The bottleneck here is your for loop. Python for loops are relatively slow, so if you need to iterate over a million items, you can get more speed by avoiding them at all. In this case, it is quite easy. Instead of this:

 for item in range(n): if ((s1[item])**2 + (s2[item])**2) < 1: ii = ii + 1 

do the following:

 ii = ((s1 ** 2 + s2 ** 2) < 1).sum() 

This works because numpy has built-in support for optimized array operations. The loop happens in c instead of python, so it is much faster.
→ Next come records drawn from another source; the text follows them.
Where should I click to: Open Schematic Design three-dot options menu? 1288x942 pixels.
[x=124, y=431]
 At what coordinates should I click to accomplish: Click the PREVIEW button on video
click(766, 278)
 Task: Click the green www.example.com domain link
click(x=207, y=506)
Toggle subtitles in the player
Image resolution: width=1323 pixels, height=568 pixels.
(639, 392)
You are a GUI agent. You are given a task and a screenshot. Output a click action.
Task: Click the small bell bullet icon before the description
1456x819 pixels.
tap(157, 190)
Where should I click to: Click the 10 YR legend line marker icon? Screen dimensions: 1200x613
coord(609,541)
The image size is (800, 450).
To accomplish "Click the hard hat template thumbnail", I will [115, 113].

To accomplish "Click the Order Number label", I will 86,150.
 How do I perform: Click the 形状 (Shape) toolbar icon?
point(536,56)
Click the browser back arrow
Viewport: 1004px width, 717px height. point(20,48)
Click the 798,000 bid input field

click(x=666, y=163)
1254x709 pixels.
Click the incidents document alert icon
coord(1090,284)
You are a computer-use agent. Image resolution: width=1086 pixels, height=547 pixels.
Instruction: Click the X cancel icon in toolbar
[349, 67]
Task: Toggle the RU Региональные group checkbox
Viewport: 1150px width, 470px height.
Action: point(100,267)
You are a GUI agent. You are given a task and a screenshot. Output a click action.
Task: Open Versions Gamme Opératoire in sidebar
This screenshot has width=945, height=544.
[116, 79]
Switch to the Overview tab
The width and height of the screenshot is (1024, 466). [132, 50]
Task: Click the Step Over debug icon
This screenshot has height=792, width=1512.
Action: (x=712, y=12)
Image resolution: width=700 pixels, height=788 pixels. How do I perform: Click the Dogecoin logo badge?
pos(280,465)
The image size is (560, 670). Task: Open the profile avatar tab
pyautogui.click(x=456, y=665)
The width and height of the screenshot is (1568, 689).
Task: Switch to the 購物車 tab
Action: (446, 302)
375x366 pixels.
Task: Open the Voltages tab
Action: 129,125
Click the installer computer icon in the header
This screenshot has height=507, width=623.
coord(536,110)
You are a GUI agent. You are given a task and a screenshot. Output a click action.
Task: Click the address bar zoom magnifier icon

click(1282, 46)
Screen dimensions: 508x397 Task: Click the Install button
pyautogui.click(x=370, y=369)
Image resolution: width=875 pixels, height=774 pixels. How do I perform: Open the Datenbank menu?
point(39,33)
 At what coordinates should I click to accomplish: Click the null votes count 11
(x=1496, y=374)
I did a quick test so you can see the difference:

 >>> def estimate_pi_loop(x, y): ... total = 0 ... for i in xrange(len(x)): ... if x[i] ** 2 + y[i] ** 2 < 1: ... total += 1 ... return total * 4.0 / len(x) ... >>> def estimate_pi_numpy(x, y): ... return ((x ** 2 + y ** 2) < 1).sum() ... >>> %timeit estimate_pi_loop(x, y) 1 loops, best of 3: 3.33 s per loop >>> %timeit estimate_pi_numpy(x, y) 100 loops, best of 3: 10.4 ms per loop 

Here are some examples of possible operations, so you have a sense of how this works.

Array squaring:

 >>> a = numpy.arange(5) >>> a ** 2 array([ 0, 1, 4, 9, 16]) 

Adding Arrays:

 >>> a + a array([0, 2, 4, 6, 8]) 

Comparison of arrays:

 >>> a > 2 array([False, False, False, True, True], dtype=bool) 

Summing Boolean Values:

 >>> (a > 2).sum() 2 

As you probably understand, there are faster ways to evaluate Pi, but I admit that I have always admired the simplicity and effectiveness of this method.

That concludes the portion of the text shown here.